Stored items from a collection:
▬▬▬▬▬▬▬▬▬▬
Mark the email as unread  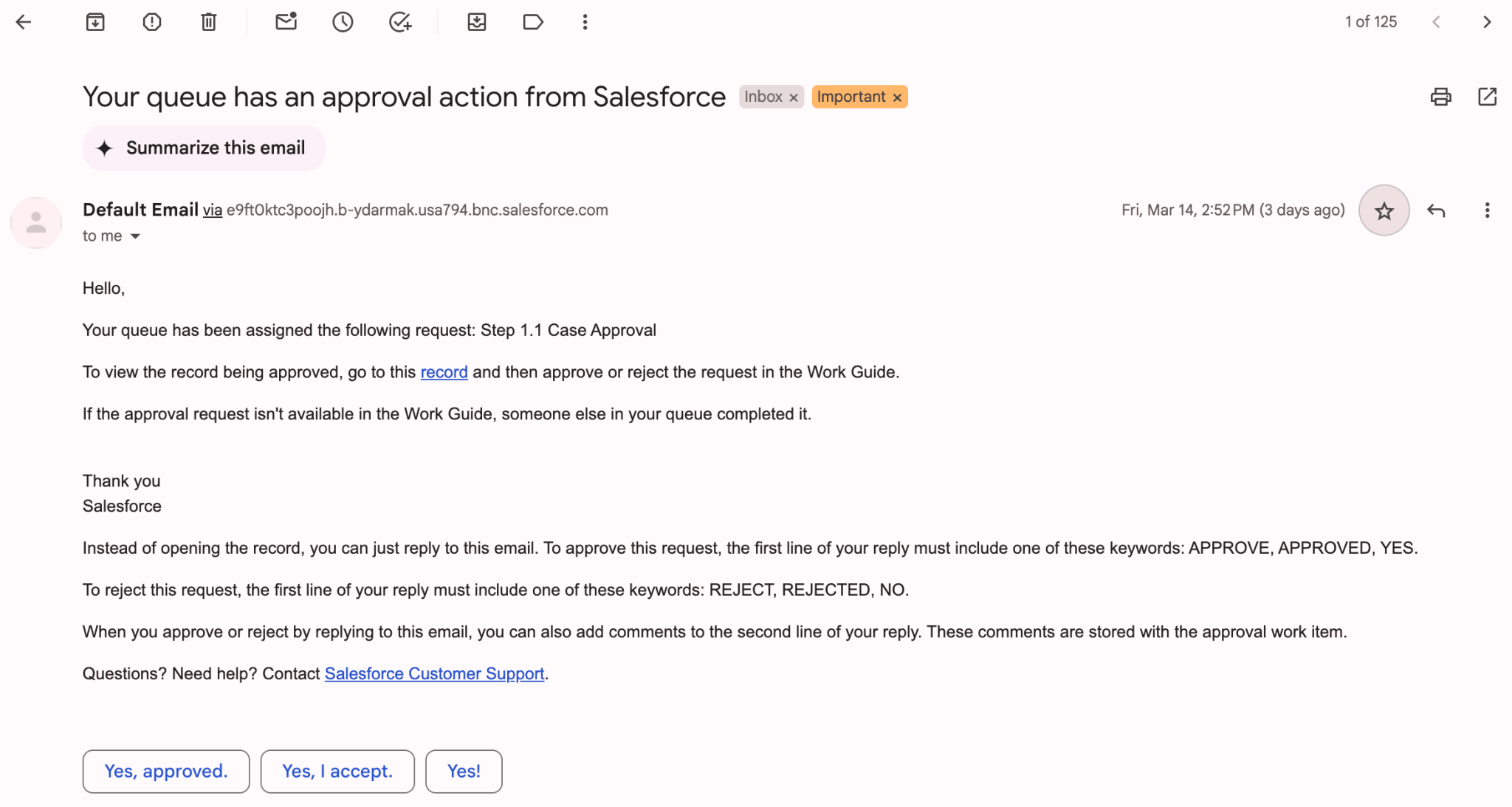pos(286,22)
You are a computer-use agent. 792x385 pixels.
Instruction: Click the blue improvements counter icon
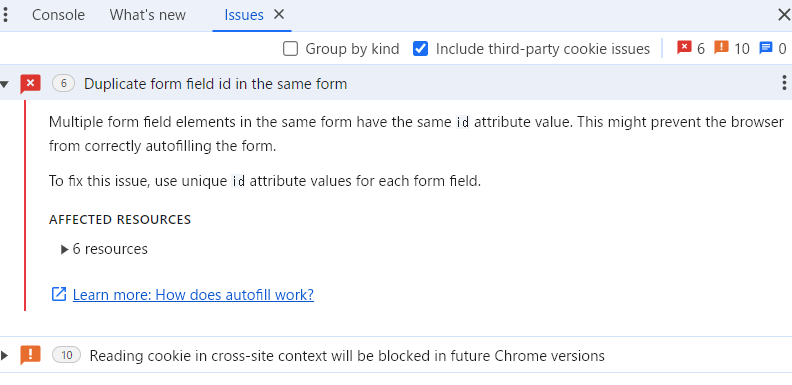[766, 48]
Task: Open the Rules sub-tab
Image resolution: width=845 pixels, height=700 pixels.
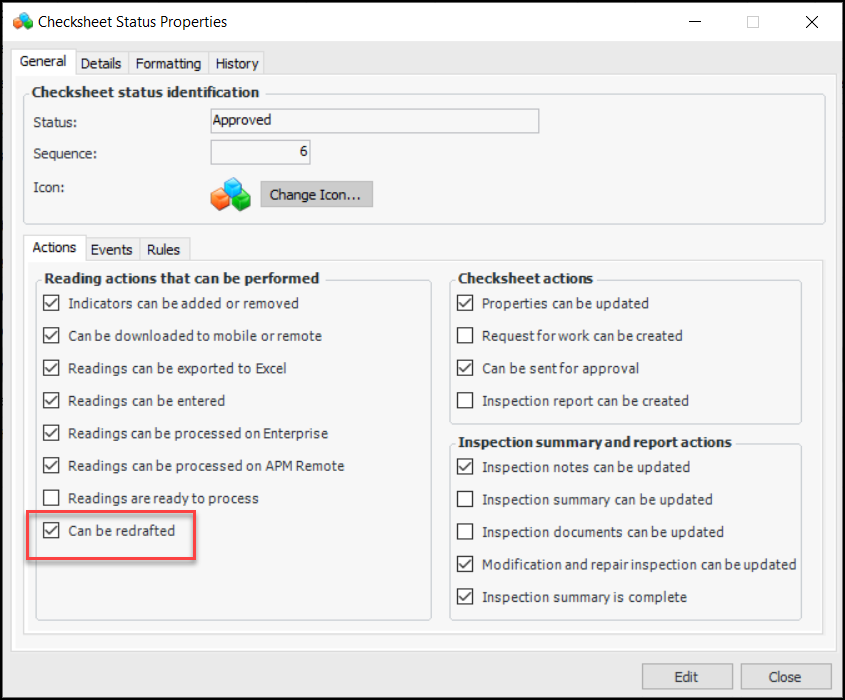Action: click(x=163, y=249)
▬▬▬▬▬▬▬▬▬▬
Exercise goal:
Only the lines from the one with "Instruction: Click the" through the last line of the records above are wanted, copied exactly and with pictures omitted.

Completed task:
Instruction: Click the blue improvements counter icon
[766, 48]
Task: Open the Rules sub-tab
Image resolution: width=845 pixels, height=700 pixels.
Action: click(x=163, y=249)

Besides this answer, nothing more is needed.